Task inputs: Begin

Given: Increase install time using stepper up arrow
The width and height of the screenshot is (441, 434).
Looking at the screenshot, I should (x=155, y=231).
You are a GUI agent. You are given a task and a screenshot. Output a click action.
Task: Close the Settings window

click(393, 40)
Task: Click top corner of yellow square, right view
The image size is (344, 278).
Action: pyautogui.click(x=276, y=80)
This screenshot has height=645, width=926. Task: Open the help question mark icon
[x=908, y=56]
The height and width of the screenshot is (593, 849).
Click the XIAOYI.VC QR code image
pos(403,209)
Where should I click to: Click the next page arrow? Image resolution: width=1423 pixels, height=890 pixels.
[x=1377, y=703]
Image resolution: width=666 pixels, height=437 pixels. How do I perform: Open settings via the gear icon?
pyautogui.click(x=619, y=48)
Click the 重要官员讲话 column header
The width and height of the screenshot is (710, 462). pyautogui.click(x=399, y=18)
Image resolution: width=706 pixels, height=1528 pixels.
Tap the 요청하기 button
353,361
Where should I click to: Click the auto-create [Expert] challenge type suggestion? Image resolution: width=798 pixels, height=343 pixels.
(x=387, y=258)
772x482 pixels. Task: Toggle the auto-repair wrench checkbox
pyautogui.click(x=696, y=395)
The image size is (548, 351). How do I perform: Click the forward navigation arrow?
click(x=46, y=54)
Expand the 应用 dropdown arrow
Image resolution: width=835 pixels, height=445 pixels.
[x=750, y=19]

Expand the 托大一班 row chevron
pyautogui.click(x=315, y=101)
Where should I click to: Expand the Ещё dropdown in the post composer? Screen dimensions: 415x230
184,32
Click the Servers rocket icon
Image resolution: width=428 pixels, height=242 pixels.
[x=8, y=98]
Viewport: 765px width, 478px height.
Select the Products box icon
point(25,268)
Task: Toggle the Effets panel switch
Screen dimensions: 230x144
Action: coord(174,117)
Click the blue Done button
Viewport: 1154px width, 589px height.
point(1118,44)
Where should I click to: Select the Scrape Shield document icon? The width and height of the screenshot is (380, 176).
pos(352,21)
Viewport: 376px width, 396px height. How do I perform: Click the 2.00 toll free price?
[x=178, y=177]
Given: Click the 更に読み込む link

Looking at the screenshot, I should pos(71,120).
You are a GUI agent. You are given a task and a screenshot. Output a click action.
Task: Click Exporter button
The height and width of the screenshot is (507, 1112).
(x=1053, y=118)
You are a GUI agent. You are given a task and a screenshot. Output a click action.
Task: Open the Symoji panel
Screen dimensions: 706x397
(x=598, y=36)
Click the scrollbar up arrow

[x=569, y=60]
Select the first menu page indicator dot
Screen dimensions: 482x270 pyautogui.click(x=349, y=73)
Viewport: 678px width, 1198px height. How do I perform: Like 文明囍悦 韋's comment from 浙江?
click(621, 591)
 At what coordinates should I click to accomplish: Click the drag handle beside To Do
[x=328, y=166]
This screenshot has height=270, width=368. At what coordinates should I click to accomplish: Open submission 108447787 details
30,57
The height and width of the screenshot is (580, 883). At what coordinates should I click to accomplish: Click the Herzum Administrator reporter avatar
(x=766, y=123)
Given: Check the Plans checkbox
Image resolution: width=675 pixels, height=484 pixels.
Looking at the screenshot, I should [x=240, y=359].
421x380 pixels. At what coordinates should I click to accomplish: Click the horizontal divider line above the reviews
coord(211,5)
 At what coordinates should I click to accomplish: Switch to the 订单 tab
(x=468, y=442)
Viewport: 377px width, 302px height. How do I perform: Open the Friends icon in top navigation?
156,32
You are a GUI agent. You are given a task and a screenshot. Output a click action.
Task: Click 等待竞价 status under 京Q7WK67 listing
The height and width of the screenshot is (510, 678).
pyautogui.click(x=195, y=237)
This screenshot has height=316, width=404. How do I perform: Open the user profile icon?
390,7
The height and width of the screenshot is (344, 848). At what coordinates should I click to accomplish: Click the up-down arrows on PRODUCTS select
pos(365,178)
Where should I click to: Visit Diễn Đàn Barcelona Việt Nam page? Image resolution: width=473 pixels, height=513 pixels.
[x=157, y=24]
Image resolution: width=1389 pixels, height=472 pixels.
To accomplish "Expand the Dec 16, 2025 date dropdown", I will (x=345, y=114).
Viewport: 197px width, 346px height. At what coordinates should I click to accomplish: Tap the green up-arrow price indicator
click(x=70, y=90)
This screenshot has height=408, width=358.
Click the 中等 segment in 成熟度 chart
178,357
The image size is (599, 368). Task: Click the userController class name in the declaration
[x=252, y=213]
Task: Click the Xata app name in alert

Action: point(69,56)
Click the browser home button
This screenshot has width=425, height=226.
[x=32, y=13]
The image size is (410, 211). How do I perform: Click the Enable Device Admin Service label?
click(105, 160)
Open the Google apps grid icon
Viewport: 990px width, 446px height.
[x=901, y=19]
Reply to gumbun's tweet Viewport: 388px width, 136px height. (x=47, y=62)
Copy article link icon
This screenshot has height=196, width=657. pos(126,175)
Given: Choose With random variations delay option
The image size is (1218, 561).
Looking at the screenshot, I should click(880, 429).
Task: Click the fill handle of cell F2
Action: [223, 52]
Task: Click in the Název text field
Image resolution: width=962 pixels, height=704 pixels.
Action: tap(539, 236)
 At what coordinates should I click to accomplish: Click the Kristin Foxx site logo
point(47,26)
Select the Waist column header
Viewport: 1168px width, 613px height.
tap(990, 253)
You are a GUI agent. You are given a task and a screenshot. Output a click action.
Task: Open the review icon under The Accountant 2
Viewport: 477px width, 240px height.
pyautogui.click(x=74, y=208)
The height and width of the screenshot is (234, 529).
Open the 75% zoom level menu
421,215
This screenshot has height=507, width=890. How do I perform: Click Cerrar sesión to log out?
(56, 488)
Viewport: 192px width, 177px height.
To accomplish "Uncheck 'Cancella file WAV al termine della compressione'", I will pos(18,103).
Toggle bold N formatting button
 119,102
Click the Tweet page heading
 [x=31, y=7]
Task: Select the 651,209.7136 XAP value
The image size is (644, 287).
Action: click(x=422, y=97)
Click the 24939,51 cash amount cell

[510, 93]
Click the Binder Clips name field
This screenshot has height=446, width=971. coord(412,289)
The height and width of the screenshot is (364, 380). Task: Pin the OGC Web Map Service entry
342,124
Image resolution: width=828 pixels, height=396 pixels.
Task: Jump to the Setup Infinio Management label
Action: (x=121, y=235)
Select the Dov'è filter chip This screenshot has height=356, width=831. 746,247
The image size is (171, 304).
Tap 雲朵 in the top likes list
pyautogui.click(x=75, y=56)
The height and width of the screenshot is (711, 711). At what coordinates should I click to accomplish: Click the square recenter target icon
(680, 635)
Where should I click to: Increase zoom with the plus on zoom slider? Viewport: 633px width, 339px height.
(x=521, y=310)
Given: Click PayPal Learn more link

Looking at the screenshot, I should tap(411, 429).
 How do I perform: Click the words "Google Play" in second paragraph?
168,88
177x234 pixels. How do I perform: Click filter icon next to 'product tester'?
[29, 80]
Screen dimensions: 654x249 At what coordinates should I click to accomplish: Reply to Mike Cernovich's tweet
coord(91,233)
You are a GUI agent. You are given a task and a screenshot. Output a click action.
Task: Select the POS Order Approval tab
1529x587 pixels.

Task inputs: End

- Activity -
The word "under" appears in some lines above. Return every one of those lines.

- Output for this task -
Task: Click 等待竞价 status under 京Q7WK67 listing
Task: Open the review icon under The Accountant 2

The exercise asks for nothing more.